◆ Requirement:
The job is to output each record again, character for character.

◆ Records provided:
#####

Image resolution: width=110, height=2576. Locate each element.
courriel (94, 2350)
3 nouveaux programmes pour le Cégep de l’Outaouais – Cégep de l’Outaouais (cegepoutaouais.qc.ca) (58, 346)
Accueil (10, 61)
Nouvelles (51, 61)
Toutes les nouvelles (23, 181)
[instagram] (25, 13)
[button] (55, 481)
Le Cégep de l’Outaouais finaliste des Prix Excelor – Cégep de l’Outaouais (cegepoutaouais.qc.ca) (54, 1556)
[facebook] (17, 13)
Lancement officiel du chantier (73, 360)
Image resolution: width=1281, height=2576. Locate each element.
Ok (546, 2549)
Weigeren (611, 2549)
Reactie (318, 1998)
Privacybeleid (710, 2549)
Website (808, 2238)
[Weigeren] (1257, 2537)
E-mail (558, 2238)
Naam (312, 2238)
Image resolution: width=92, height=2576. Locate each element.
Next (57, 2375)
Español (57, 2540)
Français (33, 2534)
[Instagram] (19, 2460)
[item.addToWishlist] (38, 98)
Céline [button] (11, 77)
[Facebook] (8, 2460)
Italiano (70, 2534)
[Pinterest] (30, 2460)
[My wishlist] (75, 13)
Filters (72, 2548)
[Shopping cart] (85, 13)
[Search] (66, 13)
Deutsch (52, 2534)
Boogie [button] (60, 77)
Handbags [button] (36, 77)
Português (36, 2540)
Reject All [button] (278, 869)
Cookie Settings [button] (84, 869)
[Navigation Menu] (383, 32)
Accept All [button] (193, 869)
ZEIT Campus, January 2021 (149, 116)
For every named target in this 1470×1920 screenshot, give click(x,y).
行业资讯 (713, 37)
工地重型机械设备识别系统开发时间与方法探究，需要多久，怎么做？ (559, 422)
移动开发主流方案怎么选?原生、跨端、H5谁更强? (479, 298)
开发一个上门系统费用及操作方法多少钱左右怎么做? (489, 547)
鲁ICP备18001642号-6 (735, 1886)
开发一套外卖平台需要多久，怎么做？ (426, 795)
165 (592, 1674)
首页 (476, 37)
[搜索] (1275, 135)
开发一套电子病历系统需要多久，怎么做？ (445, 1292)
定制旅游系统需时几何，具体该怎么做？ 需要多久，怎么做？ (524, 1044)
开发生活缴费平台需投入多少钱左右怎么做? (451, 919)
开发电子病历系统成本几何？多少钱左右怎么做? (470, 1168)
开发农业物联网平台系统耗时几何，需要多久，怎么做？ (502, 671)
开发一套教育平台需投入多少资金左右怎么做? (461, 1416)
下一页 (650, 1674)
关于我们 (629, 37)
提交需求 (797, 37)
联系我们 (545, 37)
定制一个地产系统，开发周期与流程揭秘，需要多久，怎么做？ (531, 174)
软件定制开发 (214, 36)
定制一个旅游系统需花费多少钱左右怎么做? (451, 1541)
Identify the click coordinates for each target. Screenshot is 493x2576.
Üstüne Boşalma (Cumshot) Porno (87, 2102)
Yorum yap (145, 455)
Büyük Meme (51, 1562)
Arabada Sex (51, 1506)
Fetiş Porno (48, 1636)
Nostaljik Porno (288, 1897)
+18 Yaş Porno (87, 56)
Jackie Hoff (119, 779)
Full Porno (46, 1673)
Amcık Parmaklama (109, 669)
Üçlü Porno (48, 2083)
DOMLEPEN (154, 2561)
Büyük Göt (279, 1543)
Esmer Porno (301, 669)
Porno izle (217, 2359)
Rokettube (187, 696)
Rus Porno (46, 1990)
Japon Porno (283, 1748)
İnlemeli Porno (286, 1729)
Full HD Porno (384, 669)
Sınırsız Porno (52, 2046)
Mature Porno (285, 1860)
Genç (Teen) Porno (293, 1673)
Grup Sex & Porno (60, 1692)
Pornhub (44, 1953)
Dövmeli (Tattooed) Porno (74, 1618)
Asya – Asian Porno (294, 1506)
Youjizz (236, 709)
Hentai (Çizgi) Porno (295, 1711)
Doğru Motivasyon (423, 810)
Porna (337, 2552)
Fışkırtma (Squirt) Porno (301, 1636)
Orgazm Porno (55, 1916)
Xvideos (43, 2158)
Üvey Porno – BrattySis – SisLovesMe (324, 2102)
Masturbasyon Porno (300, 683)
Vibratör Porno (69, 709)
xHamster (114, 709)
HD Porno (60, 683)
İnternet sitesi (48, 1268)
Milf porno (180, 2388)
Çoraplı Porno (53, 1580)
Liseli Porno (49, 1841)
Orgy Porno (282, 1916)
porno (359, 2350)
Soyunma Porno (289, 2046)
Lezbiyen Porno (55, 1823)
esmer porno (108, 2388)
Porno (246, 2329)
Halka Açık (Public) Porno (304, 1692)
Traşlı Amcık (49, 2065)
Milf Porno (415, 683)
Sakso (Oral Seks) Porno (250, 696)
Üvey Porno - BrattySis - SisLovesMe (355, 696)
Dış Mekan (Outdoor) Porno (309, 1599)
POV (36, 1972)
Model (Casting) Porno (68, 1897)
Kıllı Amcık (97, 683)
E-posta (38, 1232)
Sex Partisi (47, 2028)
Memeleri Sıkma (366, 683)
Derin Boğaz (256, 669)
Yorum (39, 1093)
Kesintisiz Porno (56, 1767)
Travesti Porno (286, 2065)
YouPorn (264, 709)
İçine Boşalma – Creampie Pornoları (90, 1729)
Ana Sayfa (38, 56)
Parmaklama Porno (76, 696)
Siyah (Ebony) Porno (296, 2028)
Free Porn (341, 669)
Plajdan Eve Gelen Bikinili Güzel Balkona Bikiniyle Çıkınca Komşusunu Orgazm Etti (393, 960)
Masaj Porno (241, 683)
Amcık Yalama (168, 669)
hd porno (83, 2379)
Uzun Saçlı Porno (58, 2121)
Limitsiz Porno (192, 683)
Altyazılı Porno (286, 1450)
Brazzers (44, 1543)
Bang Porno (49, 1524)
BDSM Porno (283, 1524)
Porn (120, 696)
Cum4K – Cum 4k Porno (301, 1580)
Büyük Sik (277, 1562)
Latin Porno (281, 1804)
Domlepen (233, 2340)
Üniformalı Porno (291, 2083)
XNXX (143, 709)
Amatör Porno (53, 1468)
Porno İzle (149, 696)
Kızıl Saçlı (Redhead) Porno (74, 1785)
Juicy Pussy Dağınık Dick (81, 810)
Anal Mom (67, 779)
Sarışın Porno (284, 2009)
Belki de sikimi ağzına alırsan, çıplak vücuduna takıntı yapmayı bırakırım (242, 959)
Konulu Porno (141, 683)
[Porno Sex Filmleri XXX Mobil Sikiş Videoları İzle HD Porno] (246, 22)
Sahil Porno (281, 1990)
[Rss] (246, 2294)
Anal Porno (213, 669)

#####

◆ Your solution:
Image resolution: width=110, height=2576. Locate each element.
courriel (94, 2350)
3 nouveaux programmes pour le Cégep de l’Outaouais – Cégep de l’Outaouais (cegepoutaouais.qc.ca) (58, 346)
Accueil (10, 61)
Nouvelles (51, 61)
Toutes les nouvelles (23, 181)
[instagram] (25, 13)
[button] (55, 481)
Le Cégep de l’Outaouais finaliste des Prix Excelor – Cégep de l’Outaouais (cegepoutaouais.qc.ca) (54, 1556)
[facebook] (17, 13)
Lancement officiel du chantier (73, 360)
Image resolution: width=1281, height=2576. Locate each element.
Ok (546, 2549)
Weigeren (611, 2549)
Reactie (318, 1998)
Privacybeleid (710, 2549)
Website (808, 2238)
[Weigeren] (1257, 2537)
E-mail (558, 2238)
Naam (312, 2238)
Image resolution: width=92, height=2576. Locate each element.
Next (57, 2375)
Español (57, 2540)
Français (33, 2534)
[Instagram] (19, 2460)
[item.addToWishlist] (38, 98)
Céline [button] (11, 77)
[Facebook] (8, 2460)
Italiano (70, 2534)
[Pinterest] (30, 2460)
[My wishlist] (75, 13)
Filters (72, 2548)
[Shopping cart] (85, 13)
[Search] (66, 13)
Deutsch (52, 2534)
Boogie [button] (60, 77)
Handbags [button] (36, 77)
Português (36, 2540)
Reject All [button] (278, 869)
Cookie Settings [button] (84, 869)
[Navigation Menu] (383, 32)
Accept All [button] (193, 869)
ZEIT Campus, January 2021 (149, 116)
For every named target in this 1470×1920 screenshot, give click(x,y).
行业资讯 (713, 37)
工地重型机械设备识别系统开发时间与方法探究，需要多久，怎么做？ (559, 422)
移动开发主流方案怎么选?原生、跨端、H5谁更强? (479, 298)
开发一个上门系统费用及操作方法多少钱左右怎么做? (489, 547)
鲁ICP备18001642号-6 (735, 1886)
开发一套外卖平台需要多久，怎么做？ (426, 795)
165 (592, 1674)
首页 (476, 37)
[搜索] (1275, 135)
开发一套电子病历系统需要多久，怎么做？ (445, 1292)
定制旅游系统需时几何，具体该怎么做？ 需要多久，怎么做？ (524, 1044)
开发生活缴费平台需投入多少钱左右怎么做? (451, 919)
开发电子病历系统成本几何？多少钱左右怎么做? (470, 1168)
开发农业物联网平台系统耗时几何，需要多久，怎么做？ (502, 671)
开发一套教育平台需投入多少资金左右怎么做? (461, 1416)
下一页 (650, 1674)
关于我们 (629, 37)
提交需求 (797, 37)
联系我们 (545, 37)
定制一个地产系统，开发周期与流程揭秘，需要多久，怎么做？ (531, 174)
软件定制开发 (214, 36)
定制一个旅游系统需花费多少钱左右怎么做? (451, 1541)
Identify the click coordinates for each target. Screenshot is 493x2576.
Üstüne Boşalma (Cumshot) Porno (87, 2102)
Yorum yap (145, 455)
Büyük Meme (51, 1562)
Arabada Sex (51, 1506)
Fetiş Porno (48, 1636)
Nostaljik Porno (288, 1897)
+18 Yaş Porno (87, 56)
Jackie Hoff (119, 779)
Full Porno (46, 1673)
Amcık Parmaklama (109, 669)
Üçlü Porno (48, 2083)
DOMLEPEN (154, 2561)
Büyük Göt (279, 1543)
Esmer Porno (301, 669)
Porno izle (217, 2359)
Rokettube (187, 696)
Rus Porno (46, 1990)
Japon Porno (283, 1748)
İnlemeli Porno (286, 1729)
Full HD Porno (384, 669)
Sınırsız Porno (52, 2046)
Mature Porno (285, 1860)
Genç (Teen) Porno (293, 1673)
Grup Sex & Porno (60, 1692)
Pornhub (44, 1953)
Dövmeli (Tattooed) Porno (74, 1618)
Asya – Asian Porno (294, 1506)
Youjizz (236, 709)
Hentai (Çizgi) Porno (295, 1711)
Doğru Motivasyon (423, 810)
Porna (337, 2552)
Fışkırtma (Squirt) Porno (301, 1636)
Orgazm Porno (55, 1916)
Xvideos (43, 2158)
Üvey Porno – BrattySis – SisLovesMe (324, 2102)
Masturbasyon Porno (300, 683)
Vibratör Porno (69, 709)
xHamster (114, 709)
HD Porno (60, 683)
İnternet sitesi (48, 1268)
Milf porno (180, 2388)
Çoraplı Porno (53, 1580)
Liseli Porno (49, 1841)
Orgy Porno (282, 1916)
porno (359, 2350)
Soyunma Porno (289, 2046)
Lezbiyen Porno (55, 1823)
esmer porno (108, 2388)
Porno (246, 2329)
Halka Açık (Public) Porno (304, 1692)
Traşlı Amcık (49, 2065)
Milf Porno (415, 683)
Sakso (Oral Seks) Porno (250, 696)
Üvey Porno - BrattySis - SisLovesMe (355, 696)
Dış Mekan (Outdoor) Porno (309, 1599)
POV (36, 1972)
Model (Casting) Porno (68, 1897)
Kıllı Amcık (97, 683)
E-posta (38, 1232)
Sex Partisi (47, 2028)
Memeleri Sıkma (366, 683)
Derin Boğaz (256, 669)
Yorum (39, 1093)
Kesintisiz Porno (56, 1767)
Travesti Porno (286, 2065)
YouPorn (264, 709)
İçine Boşalma – Creampie Pornoları (90, 1729)
Ana Sayfa (38, 56)
Parmaklama Porno (76, 696)
Siyah (Ebony) Porno (296, 2028)
Free Porn (341, 669)
Plajdan Eve Gelen Bikinili Güzel Balkona Bikiniyle Çıkınca Komşusunu Orgazm Etti (393, 960)
Masaj Porno (241, 683)
Amcık Yalama (168, 669)
hd porno (83, 2379)
Uzun Saçlı Porno (58, 2121)
Limitsiz Porno (192, 683)
Altyazılı Porno (286, 1450)
Brazzers (44, 1543)
Bang Porno (49, 1524)
BDSM Porno (283, 1524)
Porn (120, 696)
Cum4K – Cum 4k Porno (301, 1580)
Büyük Sik (277, 1562)
Latin Porno (281, 1804)
Domlepen (233, 2340)
Üniformalı Porno (291, 2083)
XNXX (143, 709)
Amatör Porno (53, 1468)
Porno İzle (149, 696)
Kızıl Saçlı (Redhead) Porno (74, 1785)
Juicy Pussy Dağınık Dick (81, 810)
Anal Mom (67, 779)
Sarışın Porno (284, 2009)
Belki de sikimi ağzına alırsan, çıplak vücuduna takıntı yapmayı bırakırım (242, 959)
Konulu Porno (141, 683)
[Porno Sex Filmleri XXX Mobil Sikiş Videoları İzle HD Porno] (246, 22)
Sahil Porno (281, 1990)
[Rss] (246, 2294)
Anal Porno (213, 669)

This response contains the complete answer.